I’m always conscious of how Chopin played.

--There are a wide variety of aspects to Chopin’s music.  What aspect is most important for you, Mr. Blechacz?

Everything – from a sense of beauty that I can read when looking at a score, to feelings and emotions included there, a kind of sound that Chopin could have had in his heart.  Among other things what is important for me is to “look for a sound”, which requires to always keep sharp.  In order for me to express a certain feeling written in a score, what kind of sound is the most appropriate?  It is a significant issue.  There are other aspects that I shouldn’t miss, for example, how to deal with the tempo rubato which Chopin warned that it shouldn’t be used too much and frequently.

--Chopin was a pianist, too, the same profession as you, Mr.

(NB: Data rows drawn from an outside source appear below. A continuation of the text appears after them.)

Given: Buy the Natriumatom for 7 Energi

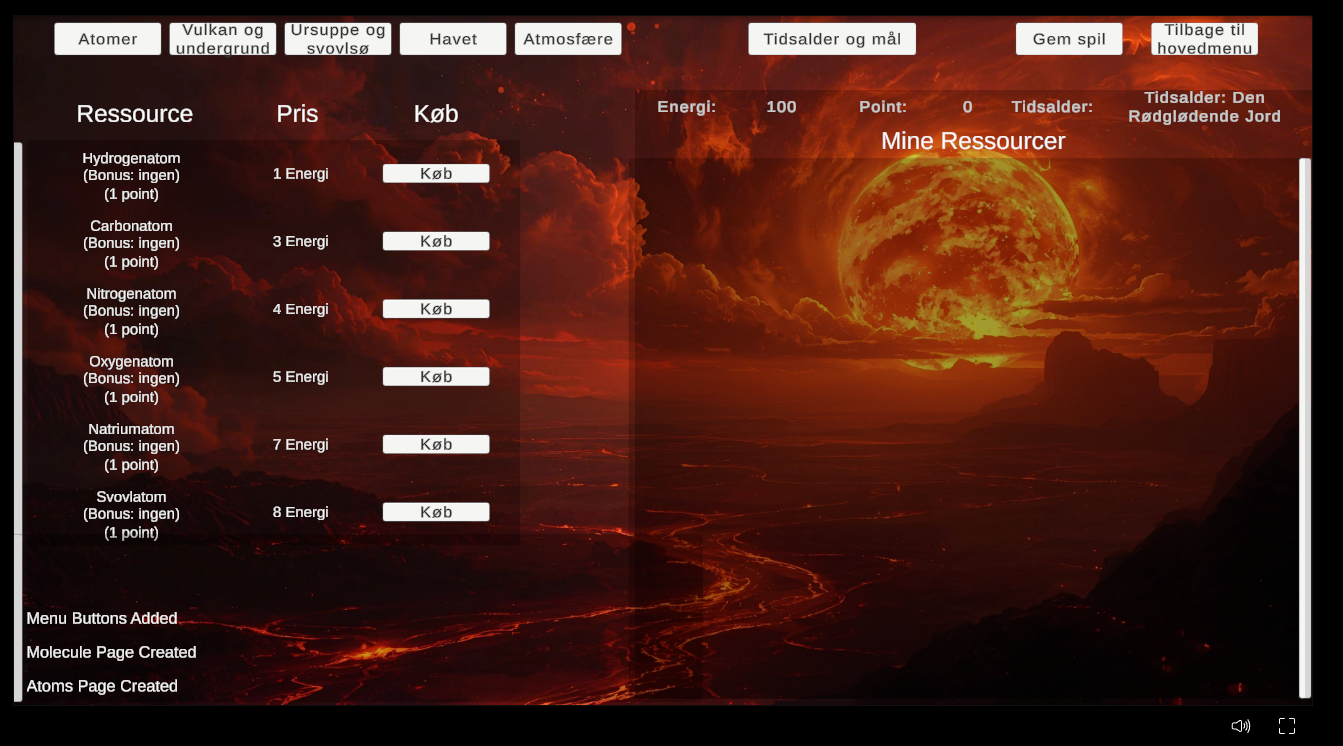Looking at the screenshot, I should pos(436,445).
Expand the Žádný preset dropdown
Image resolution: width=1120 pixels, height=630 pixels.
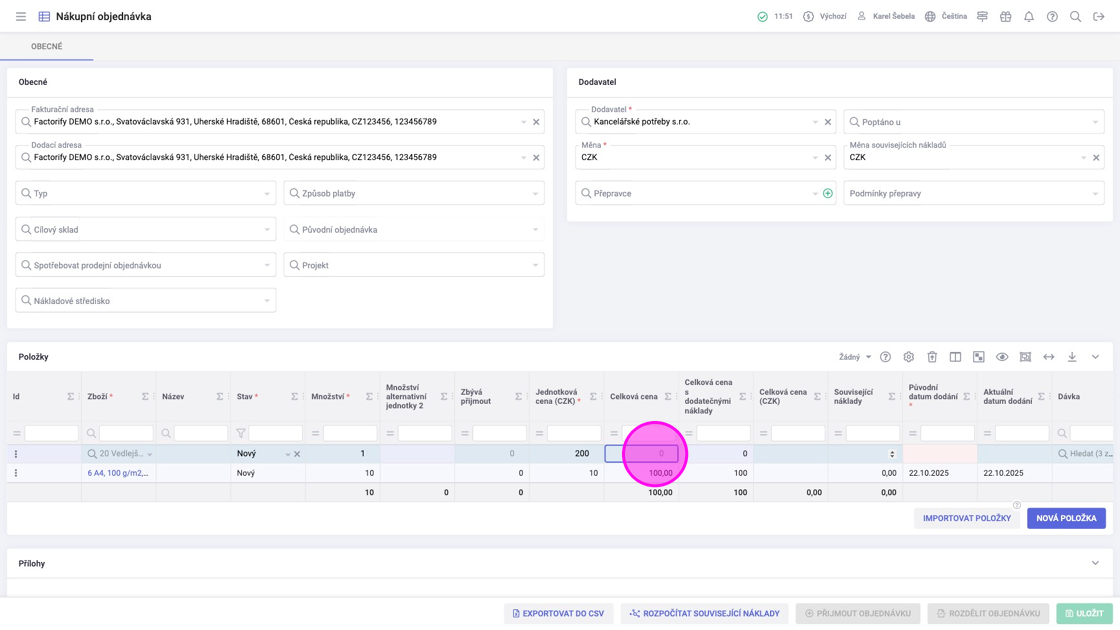coord(855,357)

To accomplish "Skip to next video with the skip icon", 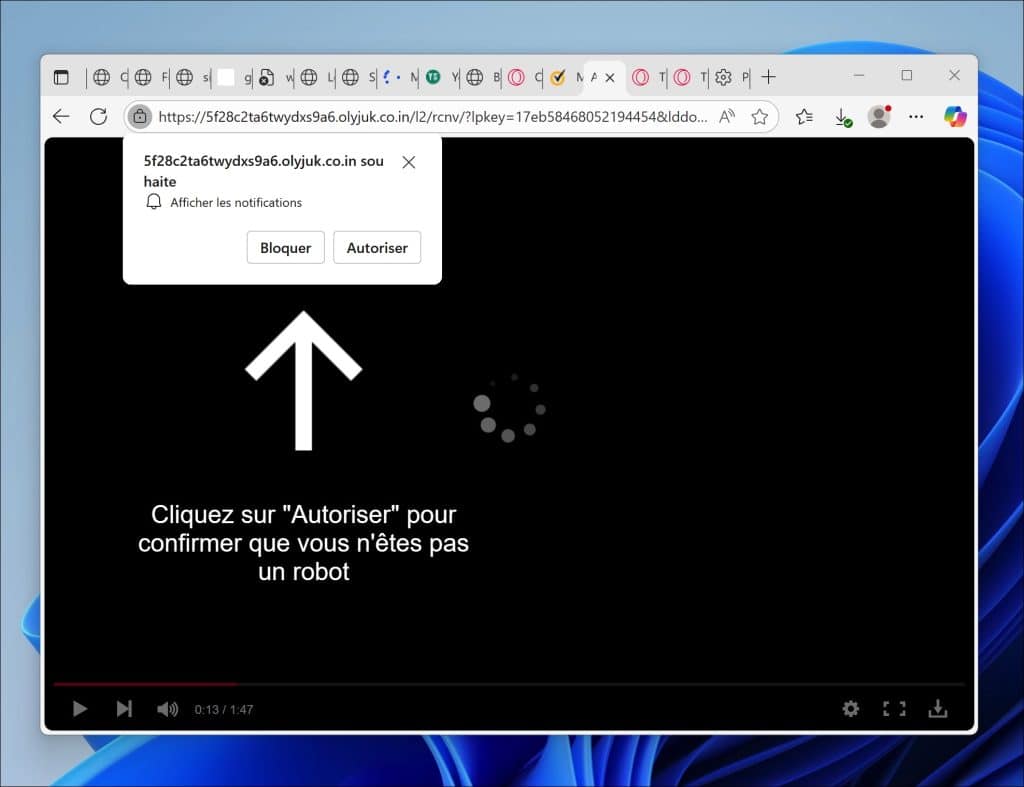I will pyautogui.click(x=124, y=709).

Blechacz.  I guess that there are many occasions that you have to be conscious of him as such.

Reading the letters that Chopin left, his instructions to his students and reviews of how others evaluated Chopin’s playing is very informative.  For example, there is a letter which reads, “Chopin’s playing is as if played by an angel”.  By just reading this fragment, I can sense that a delicate expression was very important for Chopin.  Undoubtedly, I always try to find out “how Chopin would play this part”.  I cannot escape from it.  However there are differences between the time when Chopin lived and today in terms of instruments, concert halls and audiences.  How to translate what Chopin wrote to the context of today’s environment is another challenge for me.  If I can see Chopin now?  I would say “why did you write such difficult pieces?”  No, no, I wouldn’t.  Rather, I would say, “Thank you Chopin for leaving all wonderful music”.  If I add one more thing, let me say “I wanted you to compose more pieces.

--Which edition of scores do you use?

Paderewski that I get used to since my childhood.  When I was a child, the Ekier edition (National edition) didn’t publish all the pieces.  Also, I used Paderewski edition in preparation for the Chopin competition, I couldn’t afford to try difference edition overnight.

I want to play a recital in Hamamatsu




--I was informed that you have a ceiling of the number of concerts that you give in a year.

Yes, approximately up to 40 a year.  In the following year of the Chopin Competition, I gave a lot of concerts, which made me think about my optimal limit.  Therefore, I began putting the ceiling- 40 time a year-in the next year.  I could play more number of concerts but the time for other activities is important for me.  For example, I want to expand new repertoire, think of next planning for recordings.  In addition, I began study philosophy two years ago.  I have many things that I’m interested in other than music.

--If your limit is 40 concerts a year, Japan occupies your time significantly.

Because I’ve come all the way to Japan, I would like as many people as possible to listen to my music.  Here I have played in different concert halls and found that all have good acoustics and the audience is concentrated while I’m playing.  It’s wonderful for a pianist.  One thing weighs on my mind.  It’s about Hamamatsu.  It is the venue that I went to for the competition in 2003.  When I came to Japan for the first time, I went straight from Narita to Hamamatsu.  Many things about that city remain deep in my mind.  I have a wish to give a full-fledged recital in Hamamatsu and let citizens of Hamamatsu enjoy my music.  Ah, it reminded me of a good Polish restaurant nearby in Nagoya.  I was told that that restaurant was closed.  Don’t you know if Tokyo has a Polish restaurant? (smiling)

--And your future plans?

I would like to keep playing pieces by J.S. Bach and Debussy.  I played their music during my Japan tour three years ago.  And pieces by Szymanowski as well.  I’ve already decided the pieces that I will record for my next CD…May I reveal it? (making sure with a person in charge from Universal Classics sitting with him)…I’m planning to record for the next CD “Pour le Piano”, “Estampes” and “L'Isle joyeuse” by Debussy and Szymanowski’s piano sonata.  I hope you’ll enjoy my different aspect.